在以前跟人约好过有机会就帮对方绑个头发,现在说话算话,拿着梳子和发绳,打理名为奥修特尔的人的造型。约的时候,确实是跟奥修特尔约的,这肯定没错。因为跟右近那一边就完全用不上这种要被人惦记一辈子的口头答应。 右近的头发,要梳,那也只是叉开手指贴头皮伸进去再乱捣几下的事情,用不上发梳。发绳终究还是要的,不过选择空间大得多,比起奥修特尔指定色那个藏青兮兮的蓝色,除了蓝色还能选个别的什么一看就是随手抓来用的。用蓝色的那也再正常不过。帝都豪爽派义侠代表,大和伟丈夫人又长得好看之集合,自然紧跟帝都时尚潮流,跟帝都乃至大和偶像的奥修特尔大人用同款。 因此,如果“奥修特尔”跟“右近”这本来就是一张脸的两个人,通过交换发型而对调身份时,忘记连发绳一起换了,并不会真的就此穿帮。 大众的目光,基本全落在正对面的奥修特尔或右近的脸上。毕竟脸是真长得好看。发绳绑在不起眼的位置,是广大群众不太能瞅见的背面。就算被部分眼尖人士洞悉真相,那些人也早就知道其中原委,会给予理解和支持。理解,然后支持,奥修特尔跟右近为什么能同时出场。 奥修特尔死而复生,拿回他一身行头穿好,之前扮他的人另外接着扮他扮过的右近。 ——就这么一回事。说起来轻巧。说出来后,真觉得轻松不少。 当然实际哪会有嘴上说说的那种简单。首先,要一直吊眼角装炯炯有神,那很累人。而且还要对着火光冲天的亮瞎眼的方向睁眼。 朝边上提醒自己多集中在锐利眼神的人看过去,同时举手叉头发里挠挠。万一做不到百分百的右近的眼神,好歹除了眼神,还有百分百的发型,垫着。本家亲手打理的一头乱毛,随燃烧的紊乱空气更张牙舞爪。只要照右近的样子随手扒两下,绝对万无一失。 转头就能看到的,因为空气燃烧乱射而有些飘忽不定的人影,那也是绝对错不了。大和国的右近卫大将就穿那么身、没戴假面也能认出来。假面上纹路似乎就是其暗示的剑锋双眉,货真价实的锐利眼神,大为增幅美貌色相的神来一点的泪痣,还有那张嘴。

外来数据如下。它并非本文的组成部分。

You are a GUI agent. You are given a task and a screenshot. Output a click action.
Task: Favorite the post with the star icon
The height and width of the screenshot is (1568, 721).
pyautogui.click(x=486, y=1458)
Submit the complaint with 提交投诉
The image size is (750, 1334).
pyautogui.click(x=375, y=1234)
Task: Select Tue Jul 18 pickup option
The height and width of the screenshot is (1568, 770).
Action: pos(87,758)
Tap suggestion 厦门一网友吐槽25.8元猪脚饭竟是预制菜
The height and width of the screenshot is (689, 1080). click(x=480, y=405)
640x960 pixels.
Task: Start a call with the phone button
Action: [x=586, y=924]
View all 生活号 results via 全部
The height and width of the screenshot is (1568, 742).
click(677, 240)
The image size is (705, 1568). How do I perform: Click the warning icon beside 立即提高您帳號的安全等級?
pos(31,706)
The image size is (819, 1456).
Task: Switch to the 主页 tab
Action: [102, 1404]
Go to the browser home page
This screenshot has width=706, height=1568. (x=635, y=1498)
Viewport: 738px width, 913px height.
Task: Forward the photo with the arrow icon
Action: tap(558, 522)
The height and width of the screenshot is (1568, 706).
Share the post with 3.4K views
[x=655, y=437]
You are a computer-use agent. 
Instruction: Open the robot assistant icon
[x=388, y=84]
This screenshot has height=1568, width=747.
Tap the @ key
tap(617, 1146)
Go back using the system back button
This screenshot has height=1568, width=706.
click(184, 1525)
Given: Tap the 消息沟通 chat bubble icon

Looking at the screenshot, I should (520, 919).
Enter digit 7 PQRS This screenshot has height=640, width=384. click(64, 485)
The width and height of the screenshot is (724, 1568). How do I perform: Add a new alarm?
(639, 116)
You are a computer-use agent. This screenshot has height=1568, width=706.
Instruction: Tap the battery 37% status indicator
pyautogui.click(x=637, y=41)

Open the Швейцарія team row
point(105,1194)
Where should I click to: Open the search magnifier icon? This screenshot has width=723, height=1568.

每当希望他说点什么的时候,却总是闭口不谈,只另有深意地抿一抿。虽然那个好像勾了又好像没勾起来的嘴角,大多数时间都在说让人死心束手就擒乖乖认命的嘲笑。 作为经常要被他这样笑一笑的人,现在当然又在死心,在听天由命了。假面被他拿回去,也就是还给他。他在万众瞩目下、在简直能照亮黑夜的火光前,摘掉假面示人。于是,他就肯定不是这时候站他旁边那个叫右近的人了。 “哈克殿。” 他叫错名字,所以被他叫的人愣了愣才反应过来。他叫的那个名字,现在也就他会用,但在大庭广众的正儿八经的公开场合,真的用不着。只是他偶尔会在私底下之外、并非夜里帐中的地方,用只有当事双方听得见的音量,叫那个名字。倒也没什么问题。这算他的特权。 既然那个名字跟假面一起交给他,他刚才给揣怀里,那就让他替自己把那个借来的很有来头的珍贵名字藏起来收好。对于他,对于自己,反正是谁先在共用的“奥修特尔”和“右近”之间挑一个、剩的一个给对方,暂时用不到别的。